Città Alta svendita, trilocale doppia terrazza, introvabile – "Città Alta sale, three rooms, two terraces, extremely rare"
A trilocale – three rooms - on average is about 80 mq (860 ft^2), and is usually two bedrooms and a living room. The kitchen may be part of the living room or separate (but usually small) and there is at least one bathroom. I was drawn to this sign by the word introvabile, a word to keep in your back pocket and pull out when occasion warrants it.

Sign asking us to stay off the bocce court.A sticker on an ATM that says the bank is always smiling at us. Really?
Left: Sign asking us to stay off the bocce court. Right: A sticker on an ATM that says the bank is always smiling at us. Really?

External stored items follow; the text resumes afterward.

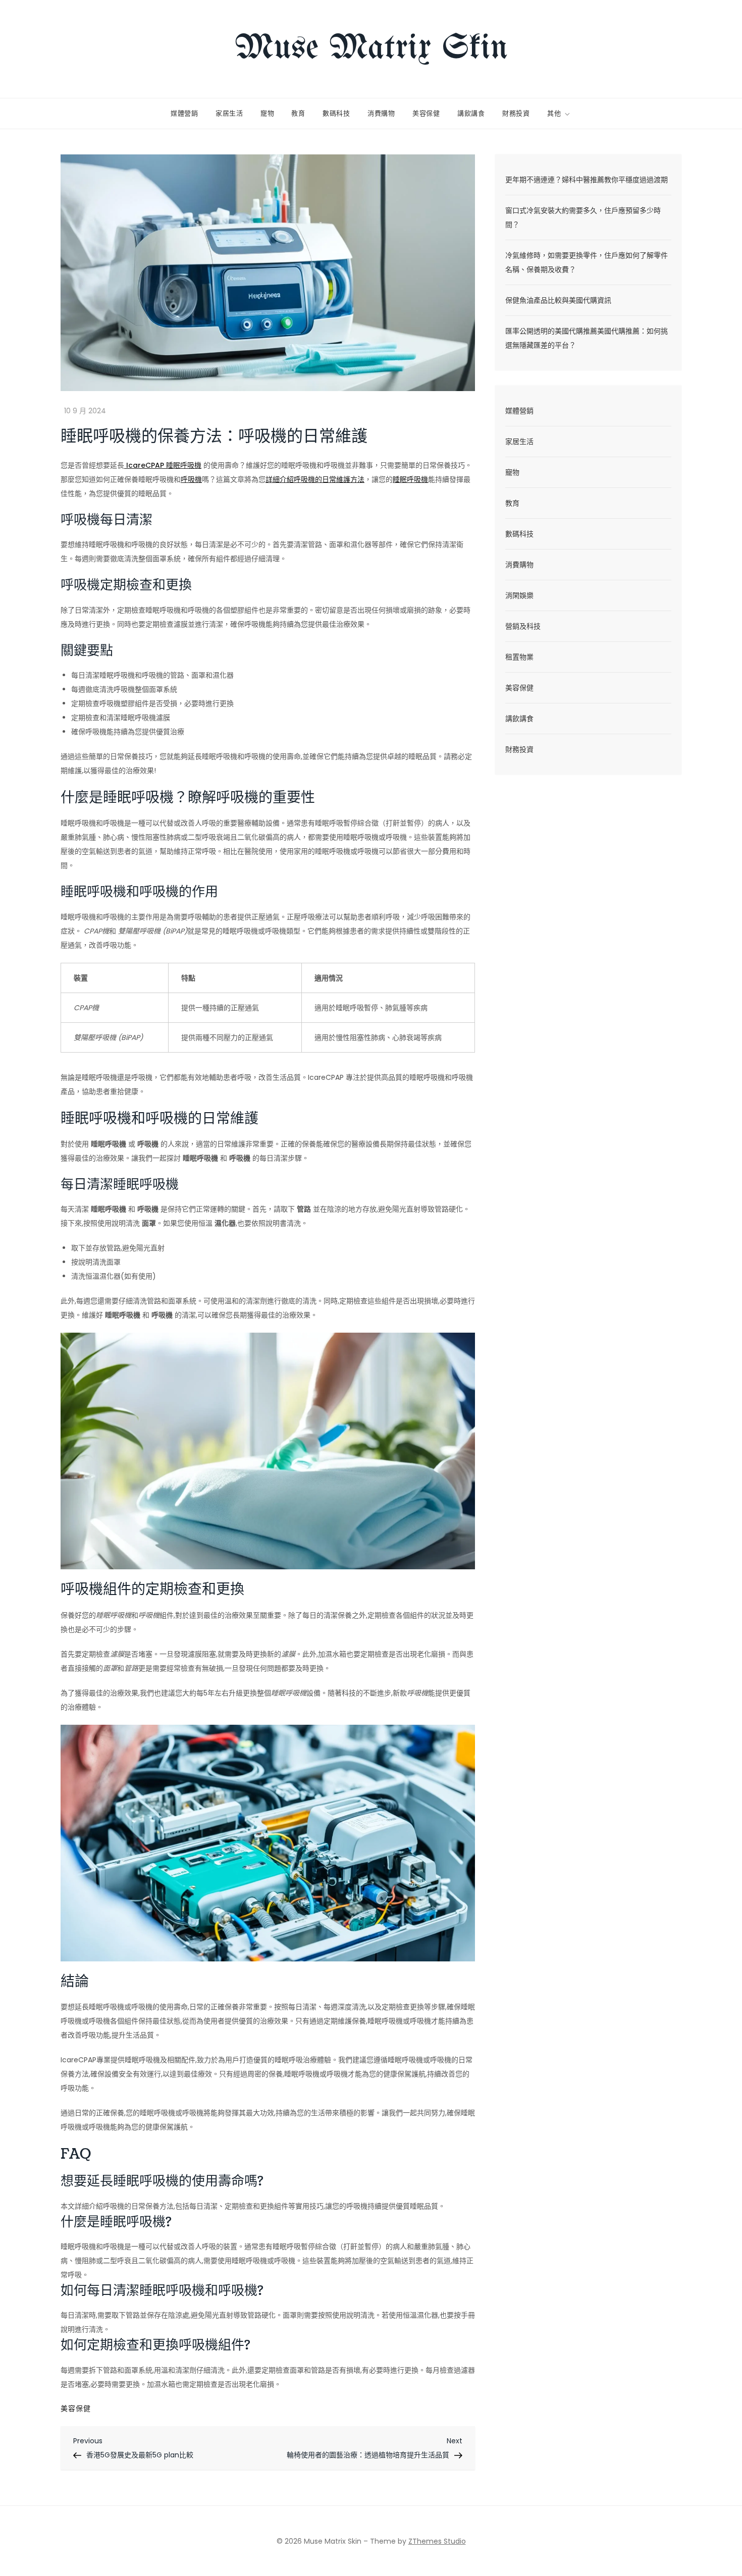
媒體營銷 (184, 113)
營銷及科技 (523, 626)
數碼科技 (336, 113)
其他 (554, 113)
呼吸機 (191, 479)
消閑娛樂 (519, 595)
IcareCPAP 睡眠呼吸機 (162, 465)
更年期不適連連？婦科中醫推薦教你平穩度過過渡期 (586, 180)
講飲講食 (471, 113)
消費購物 (381, 113)
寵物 (267, 113)
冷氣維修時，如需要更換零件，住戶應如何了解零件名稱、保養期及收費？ (586, 262)
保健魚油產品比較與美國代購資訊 (558, 300)
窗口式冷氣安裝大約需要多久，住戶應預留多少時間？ (583, 217)
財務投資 (516, 113)
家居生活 (229, 113)
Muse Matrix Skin (371, 48)
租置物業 (519, 657)
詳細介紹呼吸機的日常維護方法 (315, 479)
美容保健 (426, 113)
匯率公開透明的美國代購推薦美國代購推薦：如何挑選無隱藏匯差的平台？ (586, 338)
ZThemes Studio (437, 2541)
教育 (298, 113)
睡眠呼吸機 (410, 479)
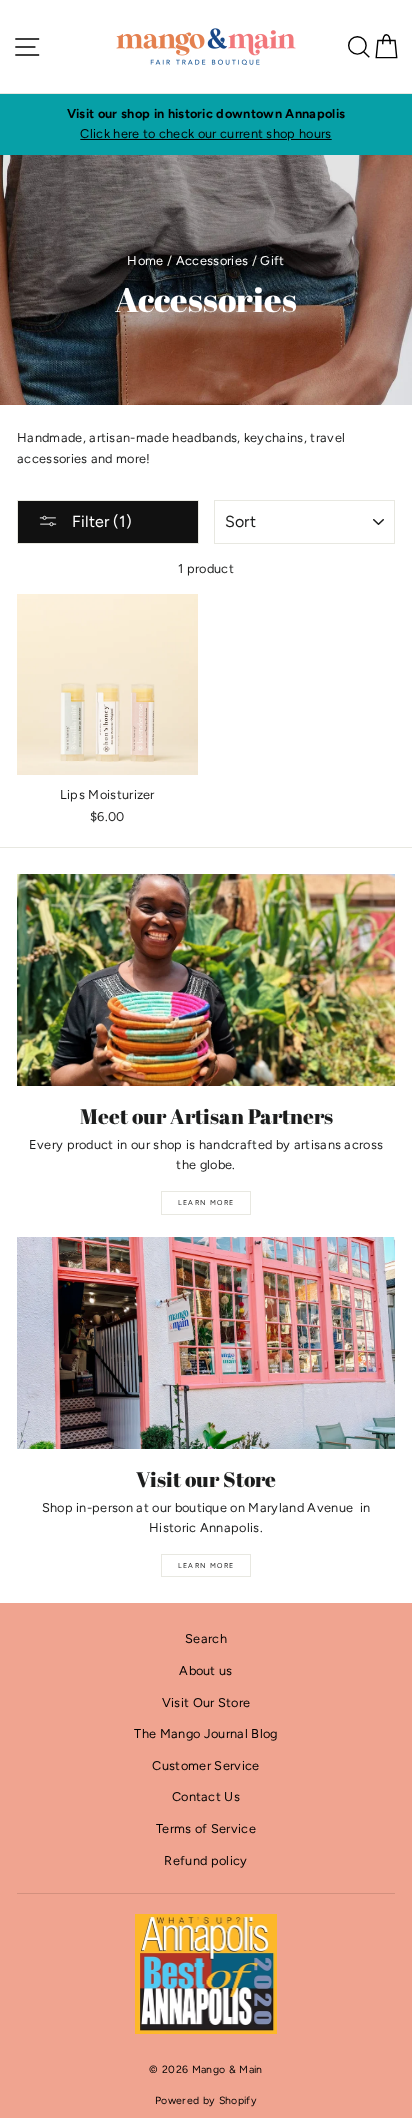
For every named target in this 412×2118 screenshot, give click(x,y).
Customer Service (205, 1765)
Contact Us (206, 1796)
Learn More (206, 1202)
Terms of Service (206, 1828)
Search (206, 1638)
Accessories (212, 260)
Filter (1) (100, 521)
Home (145, 260)
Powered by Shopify (206, 2100)
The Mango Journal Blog (205, 1733)
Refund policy (205, 1860)
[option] (206, 124)
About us (206, 1670)
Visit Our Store (206, 1702)
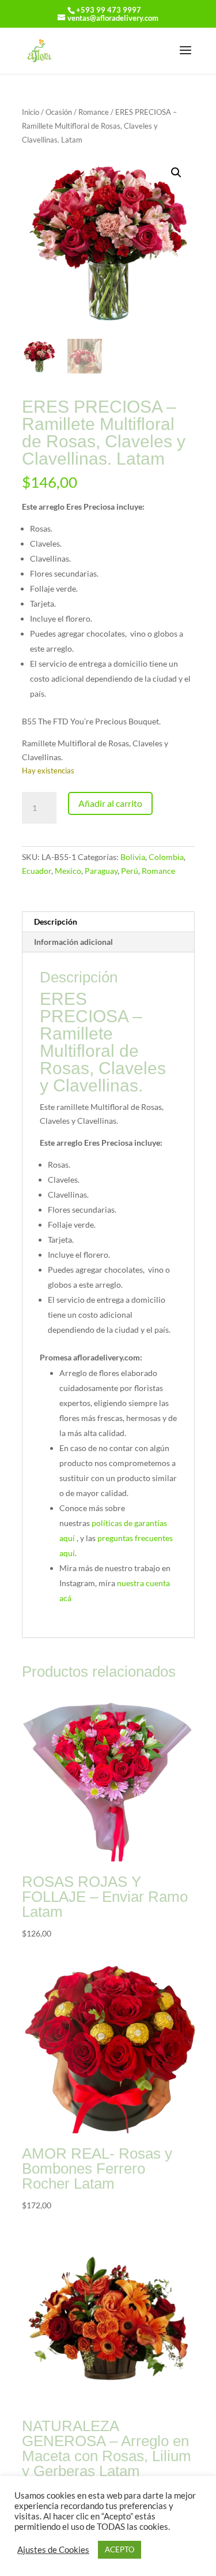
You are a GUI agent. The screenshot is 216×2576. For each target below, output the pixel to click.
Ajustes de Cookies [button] (53, 2550)
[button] (176, 172)
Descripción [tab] (55, 921)
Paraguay (101, 871)
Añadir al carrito (110, 803)
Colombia (166, 857)
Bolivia (132, 857)
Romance (93, 112)
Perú (129, 871)
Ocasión (59, 112)
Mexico (68, 871)
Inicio (30, 112)
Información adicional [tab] (73, 942)
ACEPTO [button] (119, 2549)
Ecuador (36, 871)
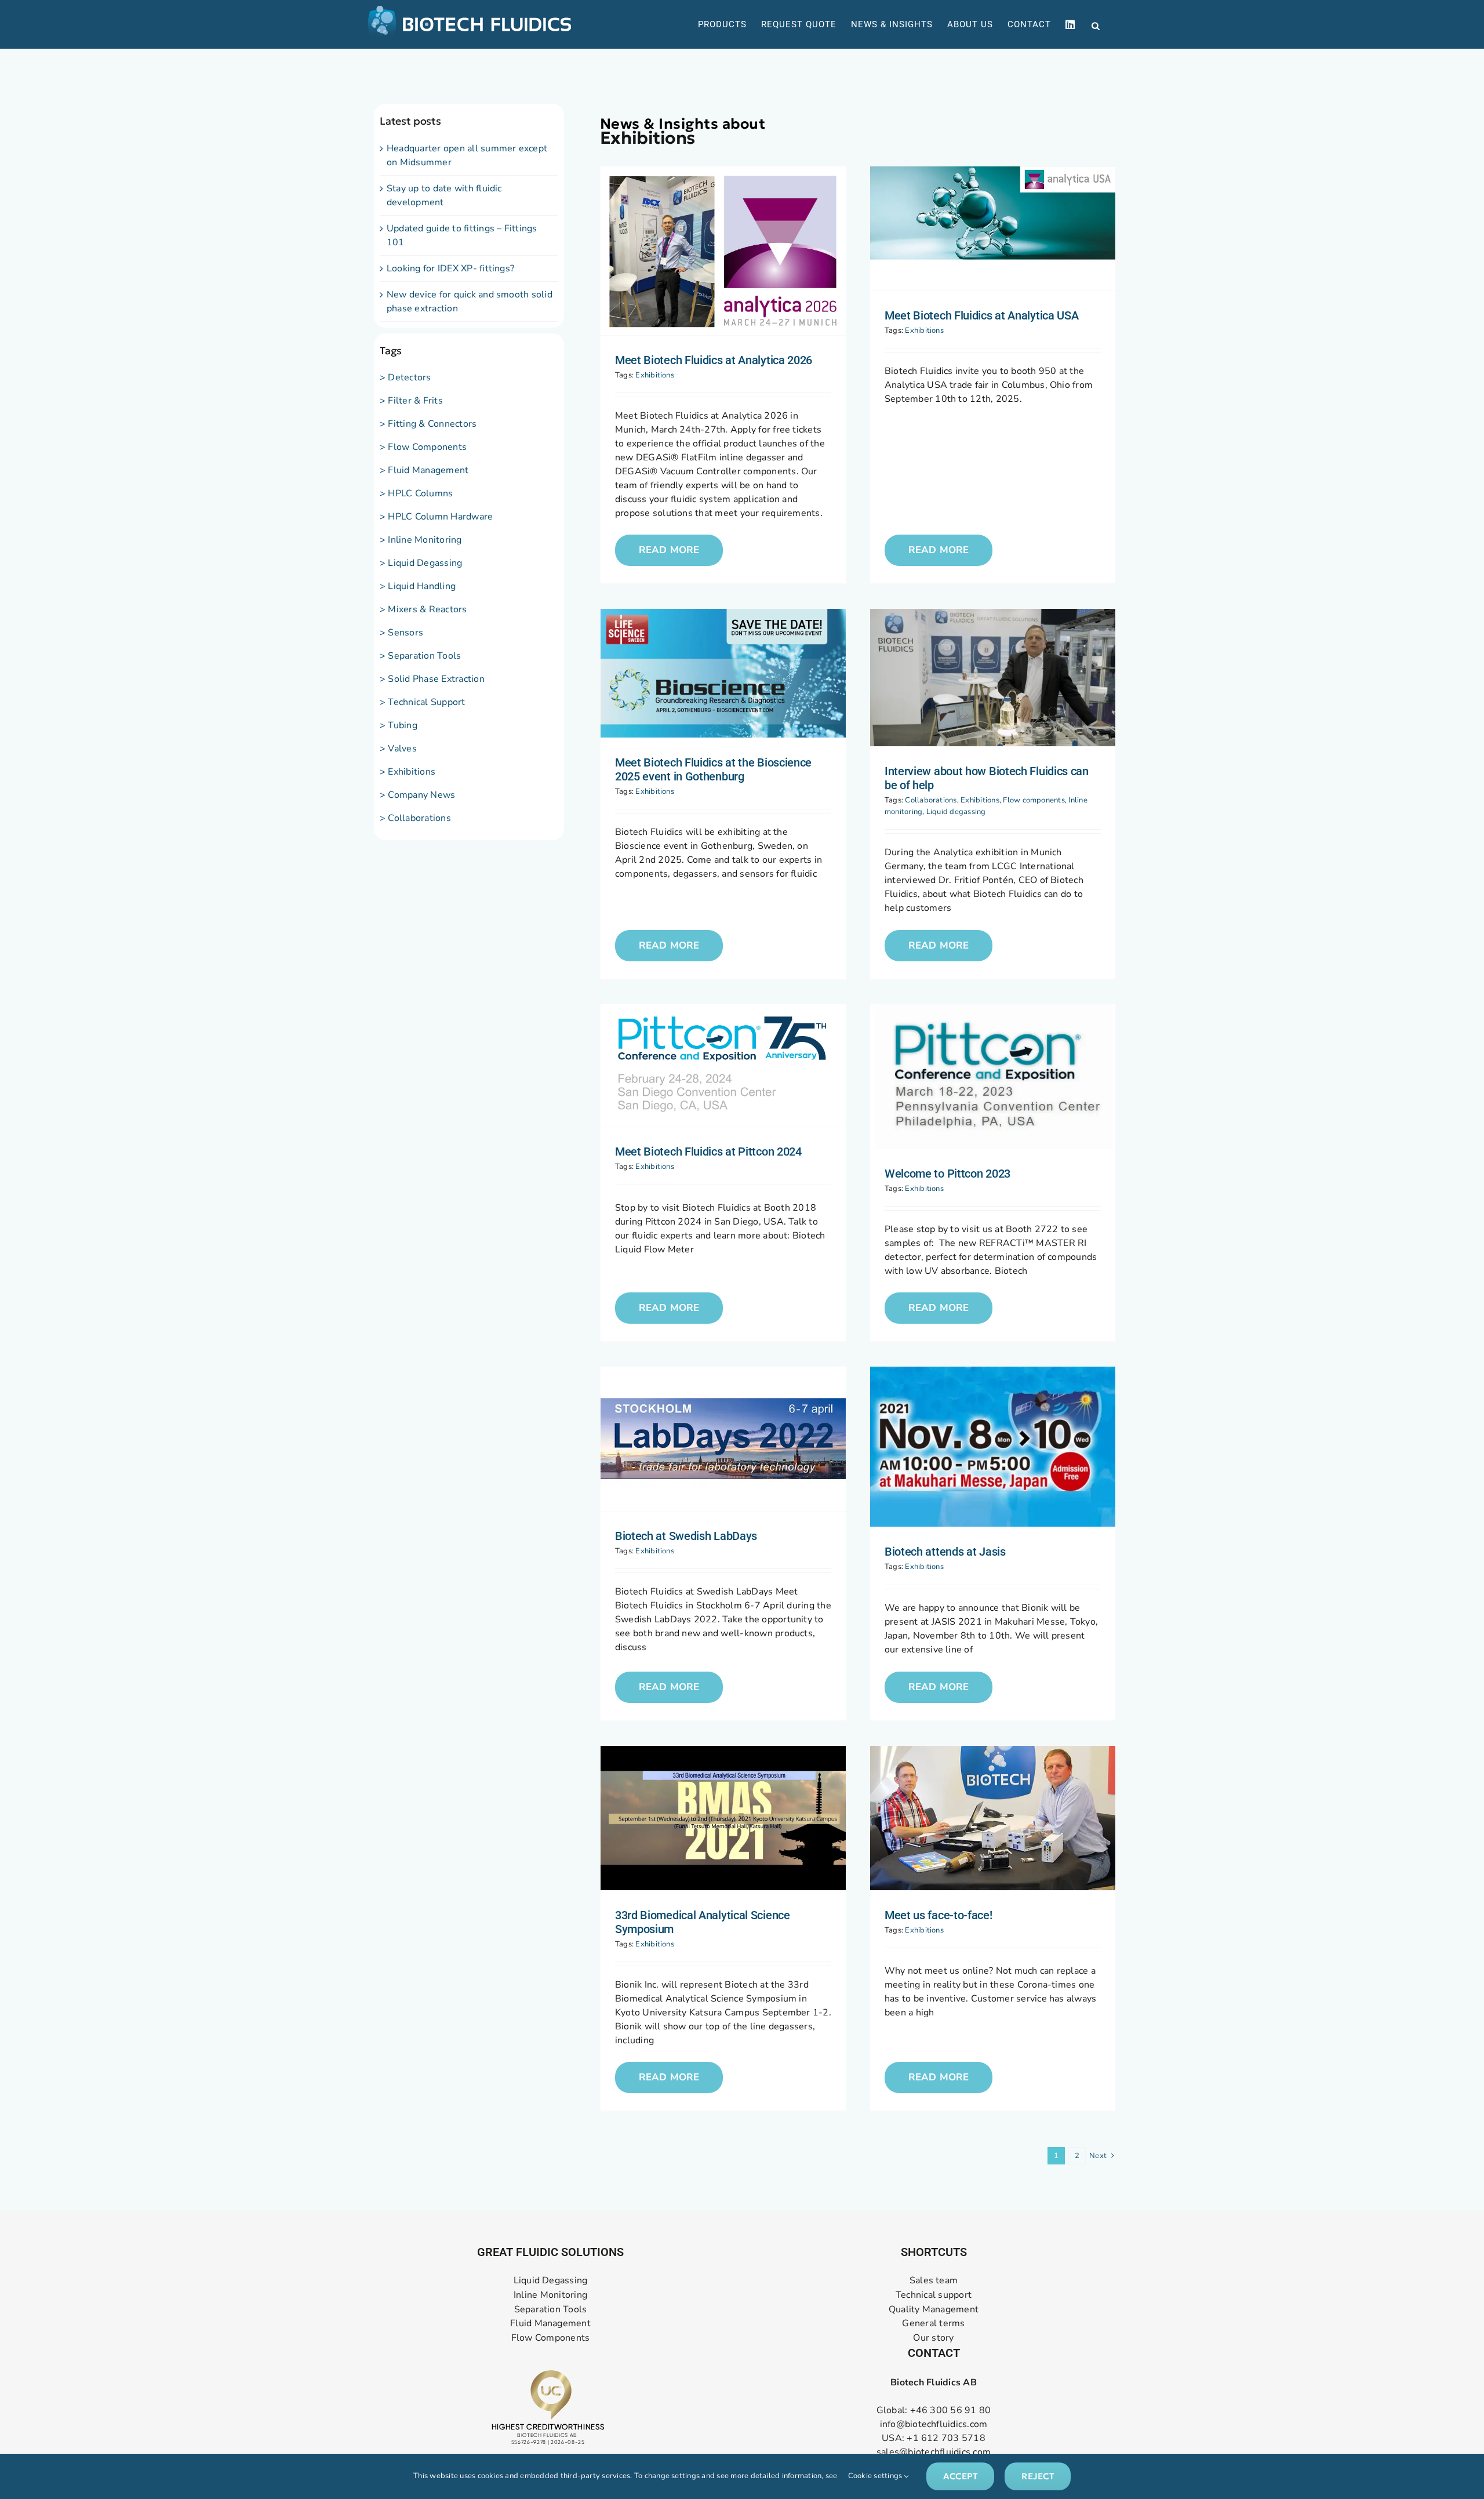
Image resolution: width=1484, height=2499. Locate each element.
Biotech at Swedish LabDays (686, 1536)
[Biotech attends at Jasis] (992, 1447)
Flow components (1034, 800)
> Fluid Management (424, 470)
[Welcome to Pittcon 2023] (992, 1076)
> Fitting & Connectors (428, 423)
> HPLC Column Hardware (436, 516)
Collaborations (930, 800)
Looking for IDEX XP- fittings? (450, 268)
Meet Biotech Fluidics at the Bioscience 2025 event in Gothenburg (713, 769)
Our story (933, 2338)
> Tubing (398, 725)
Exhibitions (654, 375)
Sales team (934, 2281)
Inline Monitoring (550, 2295)
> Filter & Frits (411, 400)
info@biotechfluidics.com (934, 2424)
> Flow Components (423, 447)
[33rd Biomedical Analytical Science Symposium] (723, 1818)
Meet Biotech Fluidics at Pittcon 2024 (708, 1151)
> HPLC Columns (416, 493)
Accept (960, 2476)
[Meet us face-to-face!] (992, 1818)
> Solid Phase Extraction (432, 679)
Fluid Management (550, 2324)
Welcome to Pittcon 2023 (947, 1174)
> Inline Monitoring (421, 539)
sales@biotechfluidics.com (933, 2452)
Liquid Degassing (551, 2281)
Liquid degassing (956, 812)
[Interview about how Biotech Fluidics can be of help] (992, 678)
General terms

Si prega cortesemente di non entrare nel campo da bocce – "please don't enter the bowling court"
The bowling court or bocce court was behind the Santuario della Madonna della Castagna, on the very northern edge of Bergamo. From Bergamo Città Alta, you walk about 6 km northwest to reach this little church. It's a pleasant walk through the characteristic well-to-do neighborhoods of Bergamo. As the story goes from the brochure describing the church, Mary appeared here in April 28, 1510 and asked the locals to spread the news that they should erect a temple...and a bocce court.  I suspect this kind of bossy apparition wouldn't work so well these days.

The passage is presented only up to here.